Opinion
July 3, 1996
Appeal from the Supreme Court, Albany County (Kahn, J.).
In September 1990, R.J. Valente, Inc. (hereinafter Valente, Inc.) applied to respondent Department of Environmental Conservation (hereinafter DEC) for a permit to mine gravel on 27 acres of a 115-acre parcel of land located in the Town of Poestenkill, Rensselaer County; the application was eventually granted and DEC issued the permit without requiring an environmental impact statement (hereinafter EIS). The same petitioners in the present proceeding commenced a proceeding pursuant to CPLR article 78 seeking to annul the permit. In May 1993 Supreme Court granted the petition and annulled the permit. Previously, in June 1992, Valente, Inc. modified its application, seeking approval to mine only 8.4 acres; in April 1993 DEC issued a second permit based upon the modified application. Petitioners then commenced the instant CPLR article 78 proceeding seeking to annul the second permit. The proceedings were joined and, in November 1993, Supreme Court issued a decision and judgment annulling the second permit on the ground that the court had previously ruled that the site could not be mined in the absence of an EIS. Respondents filed a notice of appeal but did not perfect their appeal; respondents also moved to reargue. Petitioners opposed respondents' motion and cross-moved for summary judgment. By judgment entered February 14, 1995, Supreme Court denied respondents' motion to reargue and denied petitioners' cross motion as moot. Respondents now appeal the February 14, 1995 judgment.

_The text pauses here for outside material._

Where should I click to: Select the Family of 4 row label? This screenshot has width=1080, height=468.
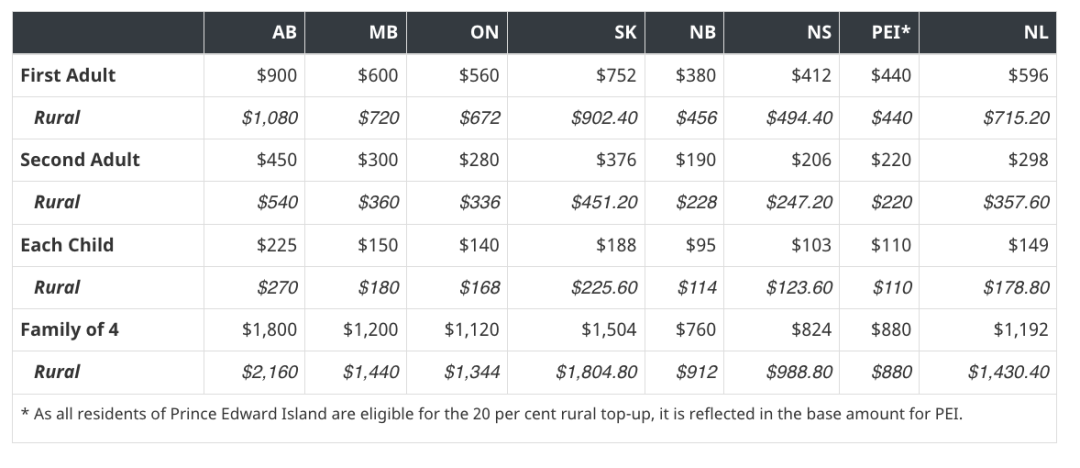pos(70,329)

Respondents include DEC, the Commissioner of Environmental Conservation and two permit administrators of DEC.
Respondents' contention that their motion was erroneously labeled a motion to reargue, asserting that it was actually a motion to renew, is belied by the record. A motion to reargue is premised upon the theory that the court has overlooked significant facts or misapplied the law in its original decision ( see, Spa Realty Assocs. v. Springs Assocs., 213 A.D.2d 781, 783; 300 W. Realty Co. v. City of New York, 99 A.D.2d 708, 709; Foley v. Roche, 68 A.D.2d 558, 567-568). The denial of a motion to reargue is not appealable ( see, R-H-D Constr. Corp. v. Miller, 222 A.D.2d 802, 803; Spa Realty Assocs. v. Springs Assocs., supra, at 783, citing Catalogue Serv. v. Insurance Co., 90 A.D.2d 838). In contrast, a motion to renew "must be based upon newly discovered evidence that was not available when the original motion was made" ( Spa Realty Assocs. v. Springs Assocs., supra, at 783; see, CPLR 2221). A motion to renew "must also contain the reasons the evidence was not initially presented, the material nature of the new facts and that they could not have been discovered at the prior proceeding" ( Spa Realty Assocs. v Springs Assocs., supra, at 783; see, Matter of Barnes v. State of New York, 159 A.D.2d 753, 753-754, lv dismissed 76 N.Y.2d 935; Foley v. Roche, supra, at 568; Mully v. Drayn, 51 A.D.2d 660; see also, Grassel v. Albany Med. Ctr. Hosp., 223 A.D.2d 803).
Notably, in their notice of motion to reargue, respondents specifically stated that they were seeking an order "granting leave to reargue the matters raised in the pleadings". In their supporting papers respondents consistently referred to Supreme Court's misapplication of the law and misapprehension of material facts. Respondents' attempt, after having failed to perfect an appeal of the original order, to characterize their motion as a motion to renew is disingenuous. The information contained in their papers is neither relevant nor material; and that, coupled with their failure to explain why the information could not have been presented in the original moving papers, is fatal ( see, Spa Realty Assocs. v. Springs Assocs., supra, at 783). Accordingly, the appeal from the denial of respondents' motion to reargue must be dismissed.
Cardona, P.J., Mercure, White and Casey, JJ., concur. Ordered that the appeal is dismissed, with costs.